Which film is summarised in the following terse sentence: “Sustained fantasy violence involving robotic creatures and humans without gore”? It sounds, I admit, a little like Atonement, but the answer is, in fact, Michael Bay’s divertingly bombastic Transformers. What about this: “Very strong explicit bloody violence incl ritual sacrifice in an historical context”? No, it’s not Becoming Jane, but that delicious festival of evisceration known as Apocalypto.
Over the last few years, the Irish Film Censor’s Office, under the sound stewardship of John Kelleher, has inadvertently devised a new critical resource for thinking filmgoers. The comments that now accompany film certs are intended to alert delicate citizens – and responsible parents – to the moral atrocities they are likely to encounter in the week’s movie releases. But, containing as they do vital clues to the tone and flavour of the films considered, the censor’s remarks often constitute delightfully pithy accidental reviews.

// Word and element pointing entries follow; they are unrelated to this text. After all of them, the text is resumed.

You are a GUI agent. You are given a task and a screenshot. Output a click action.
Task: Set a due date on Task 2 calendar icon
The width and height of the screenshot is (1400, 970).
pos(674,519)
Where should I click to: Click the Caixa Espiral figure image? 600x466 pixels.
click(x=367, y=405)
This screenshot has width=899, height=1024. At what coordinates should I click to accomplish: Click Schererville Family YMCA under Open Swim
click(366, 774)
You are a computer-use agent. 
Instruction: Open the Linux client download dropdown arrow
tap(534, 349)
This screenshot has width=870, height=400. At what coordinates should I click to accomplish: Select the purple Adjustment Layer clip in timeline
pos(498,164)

If, when asked about the last film he or she had seen, a friend could tell you only that it contained “very mild language”, you might run screaming from a multiplex. Sure enough, Miss Potter, the film so described, was as much fun as sucking cold Horlicks from an old sock. The fact that Renée Zellweger’s Beatrix Potter lets slip a minor cuss (did she call Peter Rabbit a “bold bunny”?) does not make it this year’s Reservoir Dogs.
The censor and his lieutenants do, it must be said, work hard at withholding any value judgements from their economic catalogue of barbarities. From time to time, though, the bald syntax does allow certain unhappy truths to emerge.
Consider, for example, the sentence appended to the cert for Wild Hogs: “Moderate and crude infrequent sexual references and innuendo; some fighting scenes played for comedy.” The humour of sexual innuendo requires robustness to thrive and, thus, the word “crude” need not be considered a criticism here. But there is a certain disapproving weariness buried in the phrase “played for comedy”.
Anybody who sat through Wild Hogs, in which four chums drive motorbikes across the US, will reluctantly recall John Travolta and the rest waving their fists furiously and gurning like sideshow freaks. The fight sequences were certainly not comic but, observing a distinction the IFCO has not missed, they were “played for comedy”. Students of English as a foreign language might like to experiment with this construction.
Still, the censor has one way of – again, we stress, inadvertently – bestowing greater opprobrium on a new release. Remember Meet the Robinsons from earlier this year? Following a young inventor as he zips into the future to encounter friendly dinosaurs and such, the animated film, despite its familyfriendly scenario, did not tarry long in cinemas. The censor’s comments could not have been more dispiriting for the producers: “No consumer advice necessary.”